Now that we have a Terraform file that does all the work for us, how can we deploy the service on Azure?

As simply as running this command line from the /terraform/deploy/ folder:

terraform apply

Once we run that command, Terraform will analyze the file, and show everything that will changes in the Cloud infrastructure. In this case, we start from scratch, so all those resources will be created (none will change nor be destroyed):

All the resources will then be created by Terraform. Those resources are created by communicating with Azure’s web service API. The output of each step is displayed in the terminal. The entire process to deploy four resources took about 12 minutes, 4 of which is to create the Docker image and 3 to create the Cloud resources and deploy the service. Most of the time is spent dealing with the somewhat big translation models that we baked in the Docker image:

Testing the Translation Service on Azure

The next step is to test the service we just created on Azure.

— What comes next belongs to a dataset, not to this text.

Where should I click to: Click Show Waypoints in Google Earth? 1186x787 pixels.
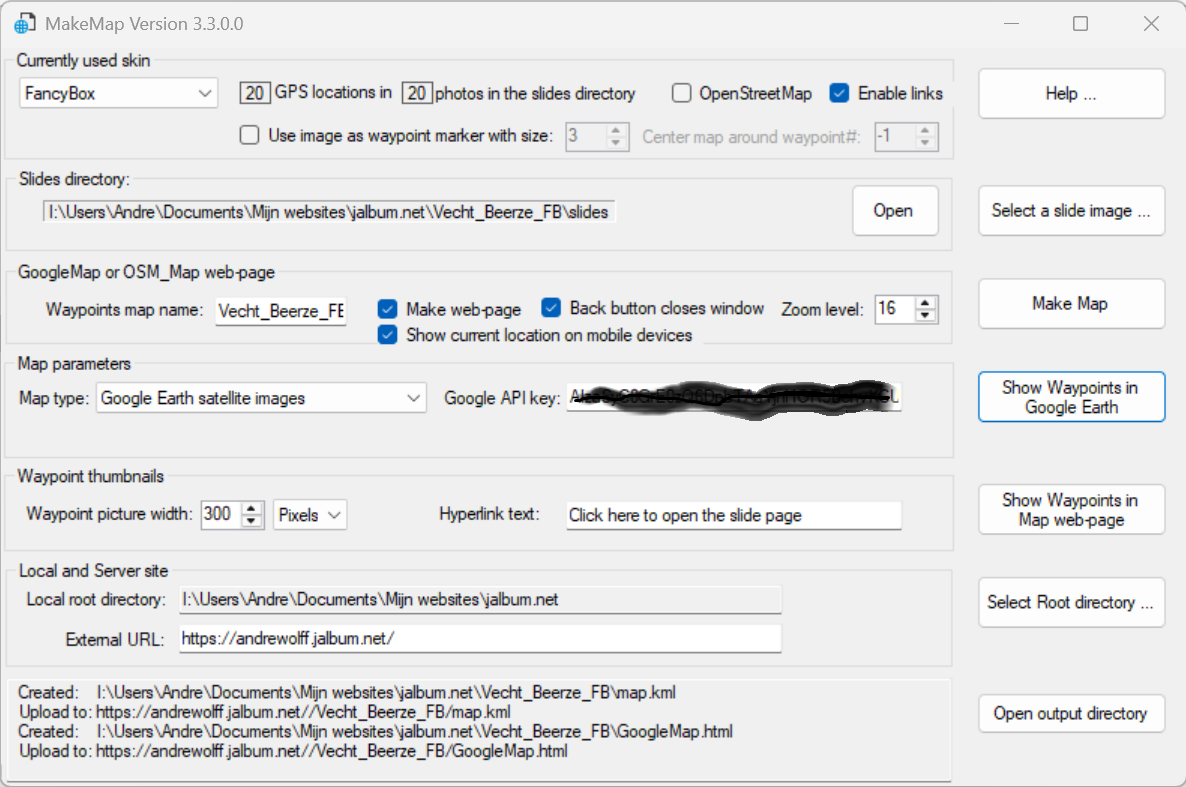[x=1070, y=397]
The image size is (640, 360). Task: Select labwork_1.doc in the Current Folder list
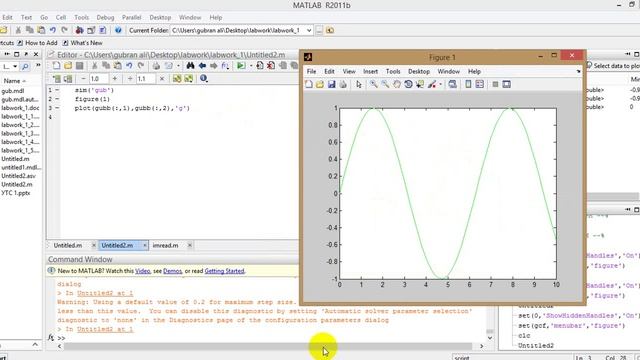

curl "http://en-fr-translation-service.eastus.azurecontainer.io:6000/translate/fr/en/" -H "Content-Type: application/json" -d '{"fr_text":"Bonjour le monde!"}'

The result we get from the service:

{
  "en_text": "Hello, world!"
}

It works! (well, why would I have spent the time to write this post if it didn’t?)

A single command in your terminal to:

  1. Package a translation service and powerful translation models into a container image
  2. Creating a complete cloud infrastructure to support the service
  3. Deploy the image on the infrastructure and start the service

If this is not like magic, I wonder what that is.

Destroying Cloud Infrastructure

The last step is to destroy the entire infrastructure such that we don’t incur costs for those tests. The only thing that is required is to run the following Terraform command:

terraform destroy

Just like with terraform apply, Terraform will check the current state of the cloud infrastructure (which is defined in the terraform.tfstate JSON file), will show all the resources that will be destroyed, and ask the user to confirm that they want to proceed by answering yes:

Linter

I would recommend that you always run your Terraform through a linter. There are several of them existing, none of them are mutually exclusive. Three popular ones are tflint, Checkov and Trivy. Checkov and Trivy are more focused on security risks. 

For this blog post, I will only focus on tflint. Once you installed it, you can run it easily from your terminal:

tflint

If I run that command from the /terraform/deploy/ folder, and if I remove the Terraform version from the Terraform block, tflint will return the following error:

You can then follow the link to the Github documentation to understand what the error means and how to fix it.

Run Linter every time you update your repository

The final step is to create a new Github Action that will be triggered every time the main is modified. I simply had to use the setup-tflint action from the marketplace, add it to my repository, and to push it to  GitHub to run it every time the main branch is modified. 

Here is what it looks like when it runs:

Conclusion

This is what finalizes the series of blog posts related to the creation of an English/French translation web service endpoint using Hugging Face models.

As we can see, the current state state of the DevOps and machine learning echo system enables us to create powerful web services, in very little amount of time, with minimal efforts, while following engineering best practices.

None of this would have been as simple and fast just a few years ago. Just think about the amount of work necessary, by millions of people and thousands of business over the years to enable Fred to spawn a translation service in the Cloud, that anyone can access, with a single command in my laptop terminal.